Menezes Leitão expressou também “grande preocupação com notícias não desmentidas” de que estariam a ser dadas instruções aos magistrados do Ministério Público (MP) para não pedirem a absolvição dos arguidos nos casos de terrorismo, corrupção, homicídio ou com "repercussão social ou mediática", mesmo perante situações de ausência de prova em julgamento.
“A regra do nosso processo penal é a de que toda a prova deve ser produzida em julgamento, pelo que a única atitude compatível com a de uma magistratura, como entre nós é o MP, é defender a absolvição dos arguidos quando manifestamente não foi feita prova contra eles em sede de julgamento.”, contrapôs.

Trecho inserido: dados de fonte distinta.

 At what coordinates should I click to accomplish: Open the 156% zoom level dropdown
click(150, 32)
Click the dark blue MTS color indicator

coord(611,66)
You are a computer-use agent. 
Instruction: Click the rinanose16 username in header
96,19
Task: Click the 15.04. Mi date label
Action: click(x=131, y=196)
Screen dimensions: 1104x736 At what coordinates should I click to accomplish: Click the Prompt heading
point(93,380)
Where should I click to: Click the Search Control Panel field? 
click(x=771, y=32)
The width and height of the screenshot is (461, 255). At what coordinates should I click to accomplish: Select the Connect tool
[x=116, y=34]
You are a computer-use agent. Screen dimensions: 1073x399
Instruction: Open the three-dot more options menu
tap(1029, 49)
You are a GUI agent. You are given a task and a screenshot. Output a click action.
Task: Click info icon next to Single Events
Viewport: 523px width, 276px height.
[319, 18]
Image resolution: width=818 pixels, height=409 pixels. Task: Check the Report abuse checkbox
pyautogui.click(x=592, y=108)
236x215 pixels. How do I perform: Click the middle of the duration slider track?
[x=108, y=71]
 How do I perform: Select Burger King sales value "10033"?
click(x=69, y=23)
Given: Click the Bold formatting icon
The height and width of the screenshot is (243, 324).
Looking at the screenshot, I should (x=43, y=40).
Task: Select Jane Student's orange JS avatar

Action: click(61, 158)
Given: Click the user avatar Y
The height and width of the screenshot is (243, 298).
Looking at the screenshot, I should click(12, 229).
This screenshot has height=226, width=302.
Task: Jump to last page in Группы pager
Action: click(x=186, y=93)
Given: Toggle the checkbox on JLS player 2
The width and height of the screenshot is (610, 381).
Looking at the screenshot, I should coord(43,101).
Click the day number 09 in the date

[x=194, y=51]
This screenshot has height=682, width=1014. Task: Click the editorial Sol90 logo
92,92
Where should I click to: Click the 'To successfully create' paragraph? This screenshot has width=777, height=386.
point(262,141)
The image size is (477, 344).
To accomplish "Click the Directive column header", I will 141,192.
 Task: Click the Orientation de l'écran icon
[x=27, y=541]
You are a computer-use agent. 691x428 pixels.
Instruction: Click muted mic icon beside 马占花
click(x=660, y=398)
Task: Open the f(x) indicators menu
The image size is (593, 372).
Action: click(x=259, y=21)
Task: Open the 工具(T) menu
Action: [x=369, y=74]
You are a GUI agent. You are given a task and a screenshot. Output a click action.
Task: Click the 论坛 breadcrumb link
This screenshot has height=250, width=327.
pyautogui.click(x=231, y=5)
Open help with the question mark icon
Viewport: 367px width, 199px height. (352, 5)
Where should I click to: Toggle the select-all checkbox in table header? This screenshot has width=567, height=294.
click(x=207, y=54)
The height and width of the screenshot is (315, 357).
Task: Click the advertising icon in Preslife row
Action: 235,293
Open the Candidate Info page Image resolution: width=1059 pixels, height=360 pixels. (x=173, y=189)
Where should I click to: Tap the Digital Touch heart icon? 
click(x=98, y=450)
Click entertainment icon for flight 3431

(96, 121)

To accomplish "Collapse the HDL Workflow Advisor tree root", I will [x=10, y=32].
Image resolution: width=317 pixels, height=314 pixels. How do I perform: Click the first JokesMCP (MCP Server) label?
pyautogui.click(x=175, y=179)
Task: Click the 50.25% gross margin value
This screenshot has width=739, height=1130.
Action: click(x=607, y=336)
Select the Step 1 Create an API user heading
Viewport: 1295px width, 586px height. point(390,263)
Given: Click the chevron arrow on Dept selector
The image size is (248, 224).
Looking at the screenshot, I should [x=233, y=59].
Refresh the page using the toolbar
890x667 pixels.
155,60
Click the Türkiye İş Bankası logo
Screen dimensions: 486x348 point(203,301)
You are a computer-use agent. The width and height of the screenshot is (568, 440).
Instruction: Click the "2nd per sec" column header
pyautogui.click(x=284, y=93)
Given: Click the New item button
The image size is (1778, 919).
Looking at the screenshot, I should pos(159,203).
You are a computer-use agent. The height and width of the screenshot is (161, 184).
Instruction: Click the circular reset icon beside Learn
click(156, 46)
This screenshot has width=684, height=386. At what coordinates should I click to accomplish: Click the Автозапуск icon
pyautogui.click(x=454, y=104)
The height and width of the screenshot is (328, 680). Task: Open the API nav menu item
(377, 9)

O bastonário que vai suceder a Guilherme Figueiredo à frente da Ordem dos Advogados defendeu, por outro lado, o pleno regresso dos tribunais às comunidades que delas foram privados em 2014, considerando serem “manifestamente insuficientes os ajustamentos ao mapa judiciário que foram entretanto realizados”.
Na sua perspetiva, o Estado não pode desaparecer do território nacional e os tribunais são um elemento importante da presença do Estado enquanto fornecedor do serviço público de justiça.
Menezes Leitão defendeu que a opção constante do programa do Governo de privilegiar os julgados de paz e os meios alternativos de resolução de litígios “não é manifestamente a melhor”.
Observou que os julgados de paz não são tribunais judiciais, pelo que não devem assumir as competências dos tribunais judiciais, especialmente em matérias tão sensíveis como a regulação das responsabilidades parentais, pelo que o regresso dos tribunais às comunidades de onde foram retirados deveria ser a prioridade.
O bastonário alertou ainda para a situação precária dos advogados que prestam apoio judiciário, lembrando que as suas remunerações não são atualizadas há 15 anos, com a agravante de a atualização anual prevista na lei não estar a ser cumprida.
Abordou ainda os problemas relacionados com a Caixa de Previdência dos Advogados, que os obriga a pagar mensalmente 251,38 euros para exercer a profissão, mesmo quando não têm qualquer rendimento.
Menezes Leitão lamentou que Portugal tenha “um grande défice de execução das leis”, quando executá-las é “a nobre missão de todos aqueles que trabalham na justiça, sejam magistrados, advogados, solicitadores, agentes de execução e oficiais de justiça”.